[blockdevices/NBD] huge read/write-operations are splitted by thekernel

From: Sven Köhler
Date: Sun Sep 07 2003 - 19:11:35 EST


Hi,

i discussed a problem of the NBD-protocl with Pavel Machek. The problem i saw is that there is no maximum for the length field in the requests that the NBD kernel module sends to the NBD server. Well, this length field is the length field from the read/write-operation that the kernel delegates to the blockdevice-implementation.
I did some tests tests like
dd if=dev/nbd/0 of=/dev/null bs=10M
and our NBD-server implementation printed out the length field of each reqeust. There was a very regular pattern like
0x1fc00 (127KB)
0x00400 (1KB)
0x1fc00
0x00400
...
Well, can anybody explain that to me?
(why so "little" 1KB requests? but that's not important)

Well, i also tested
dd if=dev/nbd/0 of=/dev/null bs=1
which means that the device will be read in chunks of 1byte.
The result was the same: 127KB, 1KB, 127KB, 1KB...

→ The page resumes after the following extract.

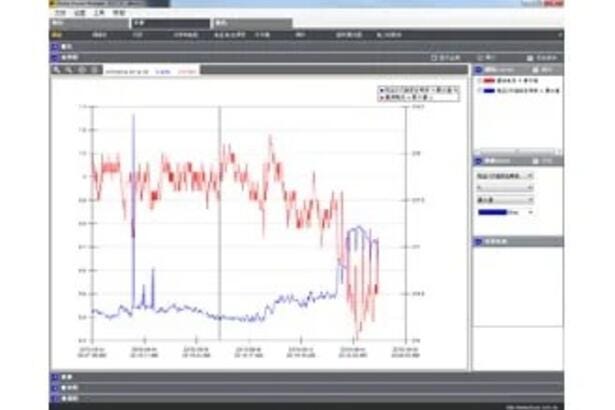Click the blue icon on legend panel header
This screenshot has width=615, height=410.
click(x=477, y=70)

I guess the caching layer is inbetween, and will devide the huge 10MB requests into smaller 127KB ones, as well as joining the small 1byte requests by using read-ahead i guess.
Perhaps you could tell me how i can turn off caching. Than i will test again without the cache.

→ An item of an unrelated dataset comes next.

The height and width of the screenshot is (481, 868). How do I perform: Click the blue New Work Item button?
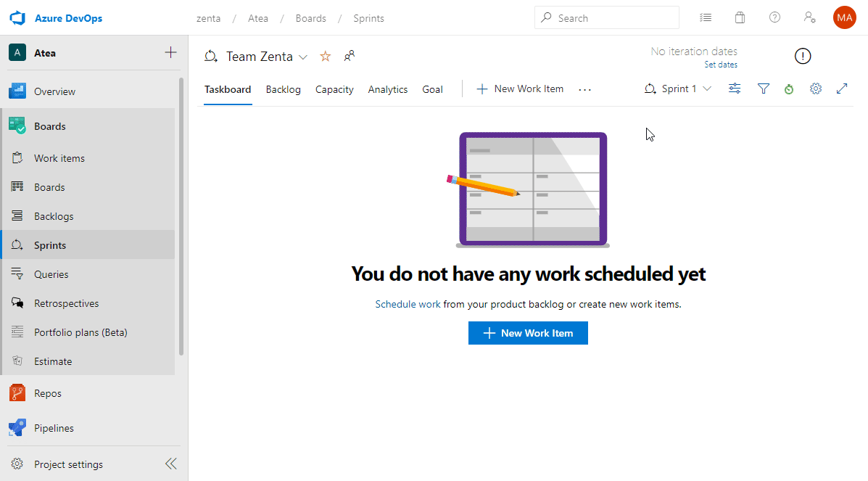point(528,333)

The thing i want to know is, if there is any part of the kernel that gaarantees that a read/write requests will not be bigger that a certain value. If there is no such upper limit, the NBD itself would need to split things up which might become a complicated task. This task need to be done, because it can become very difficult for the NBD server to handle huge values, and one huge requests will block all other pending small ones due to limitations of the NBD protocol.